De pronto, se escuchó un gran estruendo dentro de la casa y los canticos se detuvieron, mientras Constanza y sus tíos corrían hacia la habitación de su madre.
Se había caído, como siempre lo hacía en cada lugar. Colocar dos sillas, una sobre otra, jamás era una buena idea. La encontraron sentada en el piso, con el cabello sobre el rostro, estremecida en llanto y con el Niño Jesús destruido en miles de pequeños fragmentos de cerámica a su alrededor.
—Díganles a todos que se vayan— exclamó en un susurro furioso.
—Tranquila, ya vamos a conseguir otro Niñito— respondió alguien desde afuera.
Luego, cuando todos salieron, Constanza entró para limpiar el desastre. Entonces pudo ver que, en medio de los pedazos de cerámica, el corazón, que sostenía entre sus manos el Niño Jesús antes de romperse, estaba entero, con pequeñas grietas unidas por un pegamento transparente y fuerte. En ese momento, lo levantó y una emoción extraña, pero a la vez familiar, le recorrió el cuerpo.
Fue caminando despacio, se abrió paso entre los familiares y amigos, y lo puso sobre la Cuna Sagrada.
Su madre, algo recuperada, le preguntó:
—¿Con qué lo pegaste, estaba hecho polvo? —
—Yo no lo hice— respondió Constanza con una ligera sonrisa.
En silencio, gruesas lágrimas empezaron a caer por las mejillas de quienes nos dimos cuenta de lo que pasó.
En ese momento, miré su rostro iluminado por un bello resplandor que le brotaba desde lo más profundo. Entonces, pude leer en sus ojos toda la sabiduría que Daniel le estaba dando aquella noche como su último y más precioso regalo de Navidad.
Constanza lo supo todo.
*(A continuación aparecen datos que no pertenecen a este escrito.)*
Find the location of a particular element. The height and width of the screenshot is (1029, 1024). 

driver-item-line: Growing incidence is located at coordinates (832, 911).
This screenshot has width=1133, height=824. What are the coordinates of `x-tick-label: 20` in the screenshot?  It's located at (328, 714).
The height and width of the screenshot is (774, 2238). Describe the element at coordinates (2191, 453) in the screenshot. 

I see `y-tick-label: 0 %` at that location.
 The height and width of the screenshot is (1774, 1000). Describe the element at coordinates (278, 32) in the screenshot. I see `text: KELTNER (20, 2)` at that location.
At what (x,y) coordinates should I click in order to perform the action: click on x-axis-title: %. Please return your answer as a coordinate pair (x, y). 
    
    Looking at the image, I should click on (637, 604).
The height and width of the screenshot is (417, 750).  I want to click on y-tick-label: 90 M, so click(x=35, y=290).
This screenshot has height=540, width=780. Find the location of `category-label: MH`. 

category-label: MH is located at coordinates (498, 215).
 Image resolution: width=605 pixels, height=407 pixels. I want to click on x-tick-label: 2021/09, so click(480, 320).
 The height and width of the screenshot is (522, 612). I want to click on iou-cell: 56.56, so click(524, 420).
El gran símbolo del nacimiento de Cristo, la Noche Buena, era cuando el infinito abría sus puertas para que descendiera la bondad sobre la Tierra y mientras veía al corazón de Jesús sobre el pesebre, sintió a su padre terrenal, más vivo que nunca, recorriendo sus arterias e impulsando sus latidos.
Y con cada latido fue entendiendo que no nacía el hijo, no nacía un niño cada año, en la Navidad renacía el Padre para reparar los corazones de la humanidad.
La oscuridad de su mente, se llenó de luz, y ese infinito atardecer se convirtió en aurora. Aunque era casi imposible de entender, supo que el corazón de Daniel dejó de latir, para que el suyo se hiciera más fuerte, y que allí, en su propio pecho, lo encontraría para siempre, como una fuente infinita de bondad y de valor.
Comprendió, también, que este mundo podrido, donde los seres humanos nos lastimamos unos a otros, había llegado a un tiempo crítico en el año 2020, en el que Dios necesitaba reclutar a un ejército especial de ángeles reparadores de corazones. Por eso se fueron tantos padres, tantos abuelos.
En ese instante, interrumpiendo el ritual y las revelaciones de Constanza, llegó corriendo Arnaldo, un afroecuatoriano que trabajaba desde hace una década como guardia en la urbanización, quien entre lágrimas y risas testificó que el Ingeniero Daniel había salido de la urbanización, unos minutos antes, caminando despacio y diciéndole:
—Nos vemos colorado, ahí te encargo la casa, cuídamela bien—
Aunque a veces los padres nos equivocamos, con nuestra vida y con nuestra muerte, como una cadena infinita y por mandato divino, siempre cumpliremos la misión de reparar el corazón de nuestros hijos.